Every day our house becomes a home not just for my kids, but also for kids up and down the street. Some of them have great families and others I’m less sure about. Most of them are (somewhat) respectful kids but a few of them look at me blankly, like I’m trying to teach them latin, when I ask that they say “thank you”. All of them feel like they belong.
I had that growing up. It changed my life.
When I was young I spent every day annoying, err, sharing life, with a nearby family. I was an annoying kid and I’m not sure why they tolerated my constant presence. Perhaps it was to keep an eye on me or maybe they were just too nice to send me home. Then again, maybe it was on purpose. Maybe I was their ministry.
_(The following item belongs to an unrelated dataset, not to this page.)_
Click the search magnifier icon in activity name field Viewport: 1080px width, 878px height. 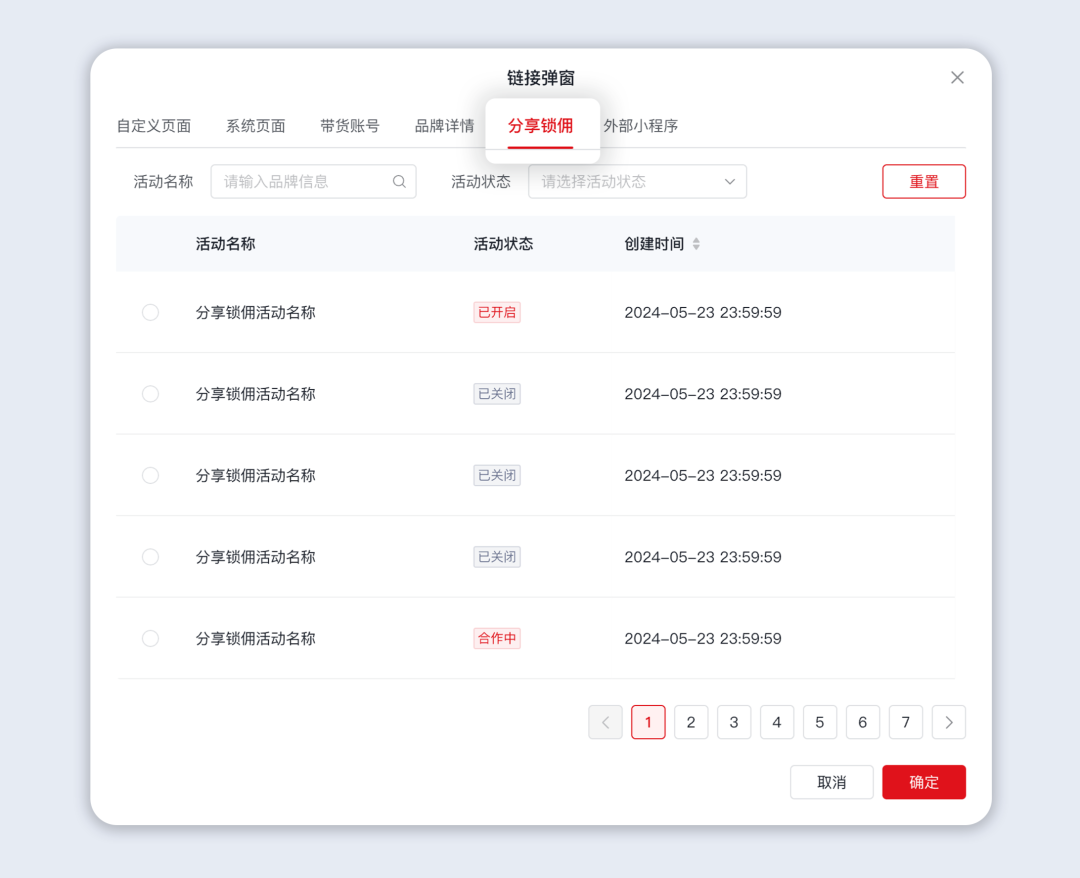pos(399,181)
It doesn’t feel like much – making sandwiches and pouring milk, all while simultaneously being a referee and jury, but it’s changing lives I know it is. It’s hard, and it takes patience I often don’t have. They are just…always there! Yesterday I stuck my head inside the refrigerator and silently screamed out my frustration! Then I shut the door and delivered another snack to another kid that isn’t mine.
Can anyone relate?
Yea, they get on my nerves sometimes, but I’m so GLAD they are always there! These kids, they aren’t my kids…but the ARE my kids. God has put them in my life and provided me an opportunity to minister to them the same way that family ministered to me.
And when I forget it, I get hit over the head with my own selfishness…
Like yesterday, when one of these kids who I have complained about and been impatient with, knocks on my door looking for a friend or just someone to talk to. Yesterday was the worst day of his life & he needed more than snacks and a room to bang around in. He needed someone to sit with him and talk to him about life, hope & Jesus.
As Kristan told me the story about their conversation I realized that every sandwich made and every scratch on the wall that we didn’t freak out about was currency used to purchase trust.
So the countdown begins. It’ll be noisy. Someone will get hurt (probably Asher). There’s a good chance that I’ll lose my mind for a little while.
It’s worth it. We want them here.
The only way to make a difference in a life is to be in the life.